What’s Victoria’s secret?

From Gunga Din to #WillKat, we still salivate for crumbs from the Raj buffet table

October 28, 2017 04:28 pm | Updated 04:28 pm IST

Judi Dench as Queen Victoria and Ali Fazal as munshi-munchkin Abdul Karim in the much-feted Victoria & Abdul.

Judi Dench as Queen Victoria and Ali Fazal as munshi-munchkin Abdul Karim in the much-feted Victoria & Abdul.

At one point in the new film, Victoria & Abdul , the old empress gets despondent. “Everyone I really love has died and I just go on and on,” she complains.

That’s rather like the Raj itself.

Long past its expiry date, the British Empire chugs along amiably, at least on film. As it serves up yet another pot of warm and fuzzy nostalgia khichdi , Victoria & Abdul makes it apparent that these days brown is the new sepia.

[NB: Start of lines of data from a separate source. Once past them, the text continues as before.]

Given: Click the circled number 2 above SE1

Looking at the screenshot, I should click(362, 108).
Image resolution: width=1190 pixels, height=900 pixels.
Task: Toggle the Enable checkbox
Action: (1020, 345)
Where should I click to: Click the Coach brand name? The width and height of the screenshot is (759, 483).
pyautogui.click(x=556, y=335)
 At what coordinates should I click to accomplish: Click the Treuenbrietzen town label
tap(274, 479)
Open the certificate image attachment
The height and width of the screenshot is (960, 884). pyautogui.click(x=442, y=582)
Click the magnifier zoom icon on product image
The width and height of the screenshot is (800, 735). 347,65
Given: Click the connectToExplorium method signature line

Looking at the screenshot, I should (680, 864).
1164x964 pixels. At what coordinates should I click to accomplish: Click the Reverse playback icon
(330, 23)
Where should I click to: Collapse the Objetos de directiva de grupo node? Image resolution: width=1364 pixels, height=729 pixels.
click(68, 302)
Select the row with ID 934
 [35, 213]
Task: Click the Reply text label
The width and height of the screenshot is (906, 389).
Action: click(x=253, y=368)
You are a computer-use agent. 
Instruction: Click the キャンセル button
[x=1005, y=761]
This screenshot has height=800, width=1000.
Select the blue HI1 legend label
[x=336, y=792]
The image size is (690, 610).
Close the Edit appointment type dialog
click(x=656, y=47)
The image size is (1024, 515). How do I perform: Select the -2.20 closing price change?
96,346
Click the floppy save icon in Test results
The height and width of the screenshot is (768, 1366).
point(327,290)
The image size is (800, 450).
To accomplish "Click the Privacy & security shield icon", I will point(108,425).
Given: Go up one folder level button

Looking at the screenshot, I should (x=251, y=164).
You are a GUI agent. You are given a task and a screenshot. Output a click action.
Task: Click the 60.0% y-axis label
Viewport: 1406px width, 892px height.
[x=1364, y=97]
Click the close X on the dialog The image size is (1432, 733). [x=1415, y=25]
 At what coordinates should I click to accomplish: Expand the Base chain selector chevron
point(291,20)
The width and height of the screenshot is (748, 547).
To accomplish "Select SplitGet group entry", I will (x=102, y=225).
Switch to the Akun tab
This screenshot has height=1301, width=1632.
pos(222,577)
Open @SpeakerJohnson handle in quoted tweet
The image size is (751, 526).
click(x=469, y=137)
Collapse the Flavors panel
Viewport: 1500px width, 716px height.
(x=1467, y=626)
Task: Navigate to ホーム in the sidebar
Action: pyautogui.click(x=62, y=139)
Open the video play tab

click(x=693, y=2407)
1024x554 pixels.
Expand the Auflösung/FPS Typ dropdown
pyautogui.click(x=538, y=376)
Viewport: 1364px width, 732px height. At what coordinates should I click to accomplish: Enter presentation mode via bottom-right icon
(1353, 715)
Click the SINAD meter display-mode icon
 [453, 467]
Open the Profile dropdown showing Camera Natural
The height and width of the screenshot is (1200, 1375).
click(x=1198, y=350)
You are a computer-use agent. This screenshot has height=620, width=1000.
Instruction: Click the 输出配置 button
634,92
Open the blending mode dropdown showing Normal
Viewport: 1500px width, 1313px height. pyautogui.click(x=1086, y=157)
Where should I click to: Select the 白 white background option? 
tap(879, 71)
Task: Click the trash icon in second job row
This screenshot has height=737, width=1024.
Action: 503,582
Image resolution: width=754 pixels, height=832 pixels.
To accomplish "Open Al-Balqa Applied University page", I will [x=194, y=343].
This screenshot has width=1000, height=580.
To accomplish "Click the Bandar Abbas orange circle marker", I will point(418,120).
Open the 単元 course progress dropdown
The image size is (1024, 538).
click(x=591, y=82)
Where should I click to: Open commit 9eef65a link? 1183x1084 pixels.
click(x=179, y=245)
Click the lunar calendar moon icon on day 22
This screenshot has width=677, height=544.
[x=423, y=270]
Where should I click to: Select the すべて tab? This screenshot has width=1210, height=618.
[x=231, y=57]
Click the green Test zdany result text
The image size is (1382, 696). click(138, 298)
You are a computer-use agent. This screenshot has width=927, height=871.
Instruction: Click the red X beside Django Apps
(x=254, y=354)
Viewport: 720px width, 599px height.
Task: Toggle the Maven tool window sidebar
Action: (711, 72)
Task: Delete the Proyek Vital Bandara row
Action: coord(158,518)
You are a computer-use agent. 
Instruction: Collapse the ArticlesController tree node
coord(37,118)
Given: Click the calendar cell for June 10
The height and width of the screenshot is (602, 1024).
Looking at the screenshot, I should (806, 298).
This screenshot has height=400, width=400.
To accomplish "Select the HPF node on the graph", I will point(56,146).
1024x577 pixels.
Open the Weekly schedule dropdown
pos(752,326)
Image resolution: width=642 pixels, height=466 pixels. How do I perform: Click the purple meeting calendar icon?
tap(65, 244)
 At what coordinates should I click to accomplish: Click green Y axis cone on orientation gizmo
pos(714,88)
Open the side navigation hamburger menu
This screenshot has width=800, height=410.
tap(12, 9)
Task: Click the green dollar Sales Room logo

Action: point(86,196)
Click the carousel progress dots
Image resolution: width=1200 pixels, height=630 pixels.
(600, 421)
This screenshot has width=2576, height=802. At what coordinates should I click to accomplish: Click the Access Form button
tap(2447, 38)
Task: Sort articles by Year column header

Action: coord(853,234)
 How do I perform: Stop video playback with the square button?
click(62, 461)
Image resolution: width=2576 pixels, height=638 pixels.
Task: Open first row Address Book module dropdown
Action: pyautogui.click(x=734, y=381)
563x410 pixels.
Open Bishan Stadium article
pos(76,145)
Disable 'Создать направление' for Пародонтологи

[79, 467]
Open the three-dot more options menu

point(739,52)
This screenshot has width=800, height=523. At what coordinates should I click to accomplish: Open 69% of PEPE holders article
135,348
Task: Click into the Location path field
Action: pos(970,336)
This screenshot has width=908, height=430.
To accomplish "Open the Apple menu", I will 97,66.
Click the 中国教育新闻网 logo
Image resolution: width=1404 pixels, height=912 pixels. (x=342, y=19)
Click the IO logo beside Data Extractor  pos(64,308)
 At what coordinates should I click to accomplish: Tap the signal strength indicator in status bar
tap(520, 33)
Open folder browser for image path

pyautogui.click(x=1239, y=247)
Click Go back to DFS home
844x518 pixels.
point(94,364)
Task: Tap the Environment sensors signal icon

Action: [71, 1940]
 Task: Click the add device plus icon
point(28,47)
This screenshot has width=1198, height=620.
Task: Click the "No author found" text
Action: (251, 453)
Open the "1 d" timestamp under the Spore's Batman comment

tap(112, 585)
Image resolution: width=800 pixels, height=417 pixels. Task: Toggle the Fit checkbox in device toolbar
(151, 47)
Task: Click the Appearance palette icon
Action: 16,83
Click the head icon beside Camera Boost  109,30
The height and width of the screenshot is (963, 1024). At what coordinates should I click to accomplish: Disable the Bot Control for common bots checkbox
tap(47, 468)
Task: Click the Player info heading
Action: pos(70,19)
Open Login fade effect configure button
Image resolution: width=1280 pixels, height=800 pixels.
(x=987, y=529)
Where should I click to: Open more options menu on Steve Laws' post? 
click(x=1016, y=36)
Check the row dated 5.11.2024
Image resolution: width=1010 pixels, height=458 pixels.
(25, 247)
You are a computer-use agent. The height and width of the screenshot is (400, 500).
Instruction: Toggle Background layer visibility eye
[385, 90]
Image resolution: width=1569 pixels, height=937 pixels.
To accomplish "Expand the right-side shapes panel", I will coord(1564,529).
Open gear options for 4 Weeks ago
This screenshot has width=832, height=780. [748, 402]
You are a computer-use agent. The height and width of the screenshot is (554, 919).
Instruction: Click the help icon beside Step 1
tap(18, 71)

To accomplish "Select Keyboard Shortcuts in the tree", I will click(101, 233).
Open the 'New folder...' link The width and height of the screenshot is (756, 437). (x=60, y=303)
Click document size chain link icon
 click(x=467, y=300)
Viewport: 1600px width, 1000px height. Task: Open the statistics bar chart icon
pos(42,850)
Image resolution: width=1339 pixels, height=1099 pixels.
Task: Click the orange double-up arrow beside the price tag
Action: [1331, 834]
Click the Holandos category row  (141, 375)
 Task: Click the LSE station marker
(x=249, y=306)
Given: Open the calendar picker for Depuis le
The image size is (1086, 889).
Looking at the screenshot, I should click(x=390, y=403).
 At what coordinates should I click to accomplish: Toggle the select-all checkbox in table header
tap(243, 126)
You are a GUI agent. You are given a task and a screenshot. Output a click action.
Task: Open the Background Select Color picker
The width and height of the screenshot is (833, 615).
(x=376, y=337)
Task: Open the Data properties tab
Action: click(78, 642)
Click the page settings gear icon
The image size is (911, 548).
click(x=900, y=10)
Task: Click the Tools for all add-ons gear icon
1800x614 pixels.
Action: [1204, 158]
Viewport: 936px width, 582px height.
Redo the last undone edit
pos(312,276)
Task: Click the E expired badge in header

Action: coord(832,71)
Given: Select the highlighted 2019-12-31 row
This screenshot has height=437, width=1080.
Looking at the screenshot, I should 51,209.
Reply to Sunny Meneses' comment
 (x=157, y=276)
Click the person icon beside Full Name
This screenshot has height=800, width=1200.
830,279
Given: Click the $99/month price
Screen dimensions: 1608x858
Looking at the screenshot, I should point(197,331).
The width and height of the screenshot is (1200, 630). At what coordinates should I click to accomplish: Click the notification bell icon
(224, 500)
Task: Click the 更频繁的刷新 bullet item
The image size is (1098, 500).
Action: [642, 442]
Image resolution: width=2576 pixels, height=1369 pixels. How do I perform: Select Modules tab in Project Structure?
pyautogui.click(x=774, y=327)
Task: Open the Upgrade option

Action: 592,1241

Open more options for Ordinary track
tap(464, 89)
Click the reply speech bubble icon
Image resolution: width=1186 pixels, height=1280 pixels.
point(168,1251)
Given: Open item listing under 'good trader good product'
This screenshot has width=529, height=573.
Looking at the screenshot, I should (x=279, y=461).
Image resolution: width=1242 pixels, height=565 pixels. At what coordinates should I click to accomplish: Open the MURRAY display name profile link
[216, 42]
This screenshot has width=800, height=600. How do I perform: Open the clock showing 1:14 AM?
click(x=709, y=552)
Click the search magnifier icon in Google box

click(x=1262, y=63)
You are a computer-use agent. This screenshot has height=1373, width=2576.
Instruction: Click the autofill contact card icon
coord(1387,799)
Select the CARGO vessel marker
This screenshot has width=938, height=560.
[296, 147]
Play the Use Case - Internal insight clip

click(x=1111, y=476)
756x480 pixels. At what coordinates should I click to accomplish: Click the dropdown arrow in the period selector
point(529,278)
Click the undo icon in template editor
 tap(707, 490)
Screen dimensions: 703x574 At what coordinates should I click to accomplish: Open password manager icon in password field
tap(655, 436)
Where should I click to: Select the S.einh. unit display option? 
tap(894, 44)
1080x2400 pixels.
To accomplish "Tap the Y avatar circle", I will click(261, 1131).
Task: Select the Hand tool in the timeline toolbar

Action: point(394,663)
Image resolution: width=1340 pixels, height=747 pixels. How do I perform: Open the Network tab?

Once the white man came to India to lift the natives out of their heathen darkness (and take their jute, iron and Kohinoor). But here the brown man goes to London to lift the spirits of the English queen.

This is still colonialism, just a more feel-good garden party version tempered with a dash of political correctness. The film absolves Victoria of all responsibility for colonialism and turns young Abdul into a man-sized plushie fit for a queen. He is her shahi tukda , as sweet as the profiteroles she loves.

Abdul kisses the queen’s feet, gazes at her with puppy dog eyes but lives to tell the tale unlike poor beleaguered Gunga Din, in the famous Rudyard Kipling poem, who saves the English soldier’s life but is shot and killed before he can finally find some respect.

Tho’ I’ve belted you and flayed you,

By the livin’ Gawd that made you,

You’re a better man than I am,

Gunga Din .

After chilled monkey brains

Perhaps we should consider it a promotion of sorts — from Gunga Din to Victoria’s secret. And Abdul as munshi-munchkin is certainly more palatable than the chilled monkey brains of Indiana Jones and the Temple of Doom . In a time of Brexit, when Britain feels its puniness every day, I can understand the seduction of Raj nostalgia for the English.

In The Best Exotic Marigold Hotel , the English seniors fled the dreariness of England and retirement parties with “crap cheese, crap wine” and “beige bloody bungalows” for Jaipur where the cheese and wine were probably still crap but the Hawa Mahal is candy-pink and the sun shines brightly.

Plenty of Indians were offended by the poverty porn of Slumdog Millionaire but didn’t notice how TheBest Exotic Marigold Hotel turned India into a midsummer night’s daydream for old English retirees. At one point in that film, Judi Dench says, “There’s no past you can bring back by longing for it” and irony goes and rusts to death somewhere.

What’s more confounding is our abiding fascination with the Raj. It’s fading no doubt but still there.

That Shashi Tharoor’s speech at a debate about colonial reparations went viral proves that we won’t swallow the old “at least they gave us railways” line as willingly anymore. The last couple of Raj outings at the movies have been greeted with polite yawns, poor show timings and scathing reviews.

But I remember the media hysteria when #WillKat visited India. It’s not as if they were returning the Kohinoor or apologising for Jallianwala Bagh but India’s nouveaux royalty — Bollywood and sports stars — lined up to meet, greet and gush while they ate (very little), prayed and loved.

Whitewashed glory

A cricketer marvelled at how the Duke and Duchess never gave the impression that they wanted to get away from it all even though it was so humid.

At that time I remember thinking someone give them a medal. Their ancestors survived gout, malaria, Gandhi and the Black Hole to lord it over India for two centuries and now this is what passes for fortitude!

Unfortunately, the harsh truth is that even as we say we are over the Raj, we still crave our crumbs of comfort from our reflection in its golden eye. Seventy years after Independence, we still seek too much validation from overseas.

It does not just have to be Britain, of course. When Richard Thaler won the 2017 Nobel for economics, the ruling party’s social media brigade went to town crowing about his tweet praising demonetisation as the “First step towards cashless and good start on reducing corruption.” That he tweeted “Really? Damn” moments later when someone told him the government had introduced a ₹2,000 note was conveniently omitted from the jubilation.

Almost a year after it was introduced, demonetisation will have to stand and fall on its own record and that hard data is already out there. Many Indian economists whose life’s work is about India have weighed in on it. To gloat in the reflected glory of a tweet from a Chicago economist is rather pathetic. And let’s not pretend it’s about respecting the Nobel because then those same cheerleaders should treat the views of Amartya Sen with equal reverence.

At a time when politicians pass cutting remarks about the Taj Mahal because it is the product of another “foreign” invader’s empire, our indulgence towards Victoria’s empire feels like whitewashing our dirty laundry in public.

Sandip Roy’s first novel is Don’t Let Him Know . He should be working on his second instead of watching television soap operas.